Optogenetics involves the control of specific neuronal populations through light waves and is a novel technology that can be used to directly study certain neurotransmitter pathways. The model of depression has long been studying the effects of dopamine on depression and depressive behaviors. The role of this circuit was looked at in the two papers discussing phasic and tonic firing of VTA dopamine neurons as a contributor in elevating depressive symptoms or causing susceptibility towards them.
            In the first paper, Tye et al find that through the CMS model of depressive behaviors that a phasic firing of VTA dopamine neurons alleviates the depressive symptoms quickly and that this effect also requires functioning DA receptors in the NAc. Their alternative finding was that inhibiting these same neurons induced a depressive behavior state. These results would lead one to believe that the firing of DA neurons in the VTA plays an important role in depression. I appreciated that Tye et al included a locomotion control test in order to assess whether CMS or induced inhibition of VTA DA neurons reduced general locomotion. This control showed that these systems were not being affected through their experimental manipulations of DA signaling and thus stood to strengthen the findings that CMS and induced inhibition of VTA DA neurons caused a reduction of struggle behavior associated with a tail suspension test.  Even with these measures, Tye et al admit to the fact that their findings should be looked at as a beginning for understanding how the DA circuit mediates these effects. This is because depression is a complex illness and that it is not fully clear what downstream target the VTA has that is changing the depression related behaviors.

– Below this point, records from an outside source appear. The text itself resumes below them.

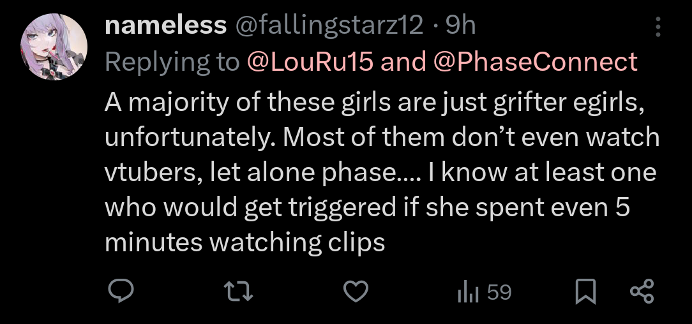Open the three-dot more options menu
The image size is (692, 324).
pyautogui.click(x=658, y=27)

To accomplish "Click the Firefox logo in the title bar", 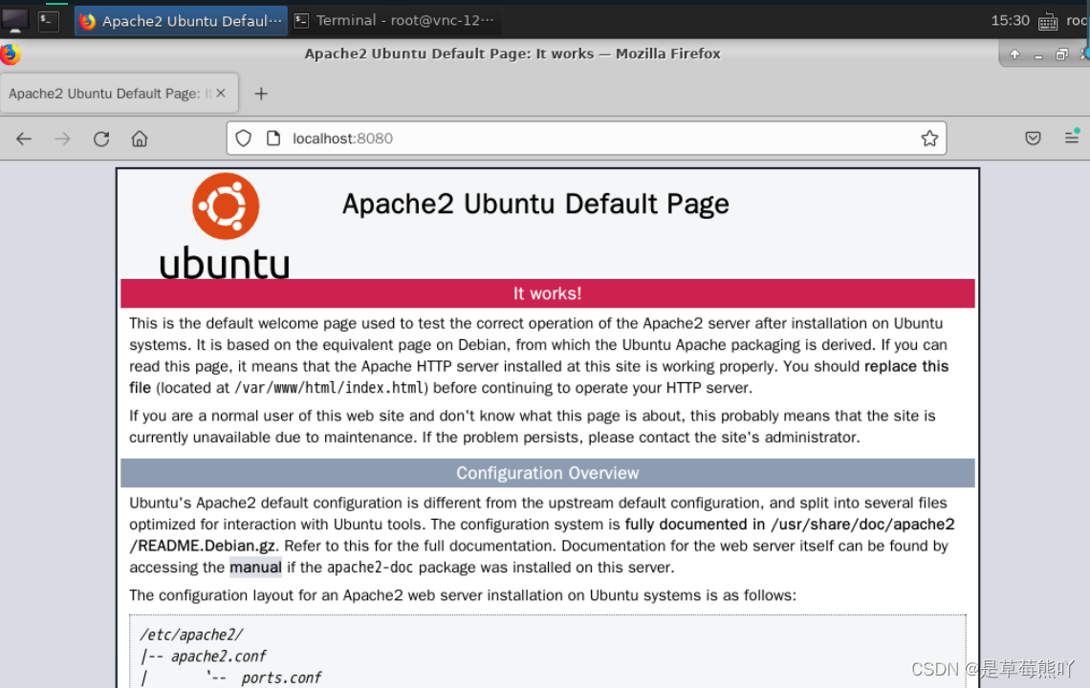I will pos(9,54).
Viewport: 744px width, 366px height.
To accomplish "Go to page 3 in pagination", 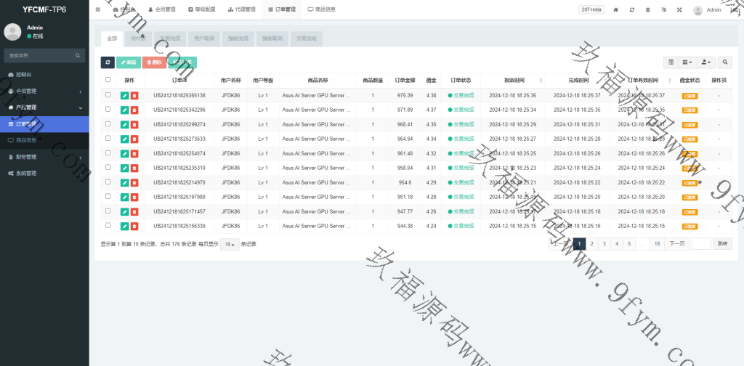I will 604,244.
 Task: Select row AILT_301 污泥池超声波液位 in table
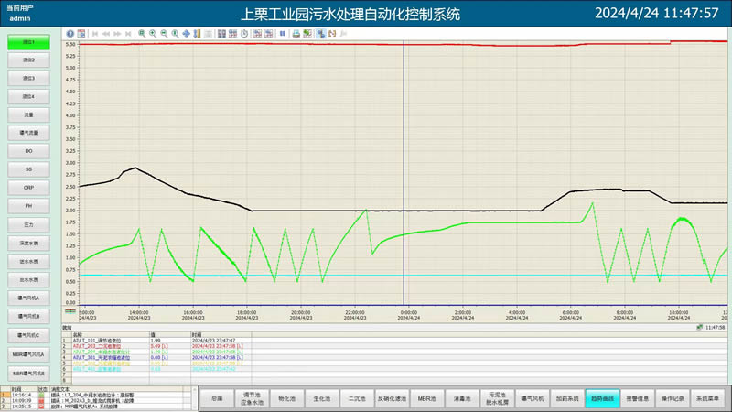tap(110, 357)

            Chaundry et al had very different findings regarding the stimulation of DA neurons in the VTA. They found through their social-defeat stress model of depression that phasic firing of the DA neurons in the VTA actually lead to depressive related behaviors being induced. This finding was backed up by looking at the VTA projections to the NAc and the mPFC in order to see if the depressive susceptibility needed either brain area to mediate its effects. It was seen to be true that the phasic activation of the NAc from DA neuron projections was the area that mediated such effects.

            Since both papers looked at the phasic firing of the DA neurons in the VTA but found almost opposite effects then the differences must come down to the stress paradigms in which each experiment was run. The CMS model is seen as causing low levels of stress in comparison to the higher stress of the social-defeat model. Both methods affect the brains normal bursting activity and it is through this alteration that both groups of researchers believe depressive behaviors are being mediated.  The CMS low stress model showed that phasic firing of the VTA relieved depressive related behaviors while the social-defeat high stress model showed that the phasic firing of the VTA caused depressive related behaviors. It is possible (and likely) that both are true and that the levels of stress play a role in the determination of depressive related behaviors and that firing patterns in the VTA will cause their seen effects based on this stressor. Knowing of both pieces of research can lead to another study that looks at the effects of differing stress paradigms and phasic firing of the VTA on depression.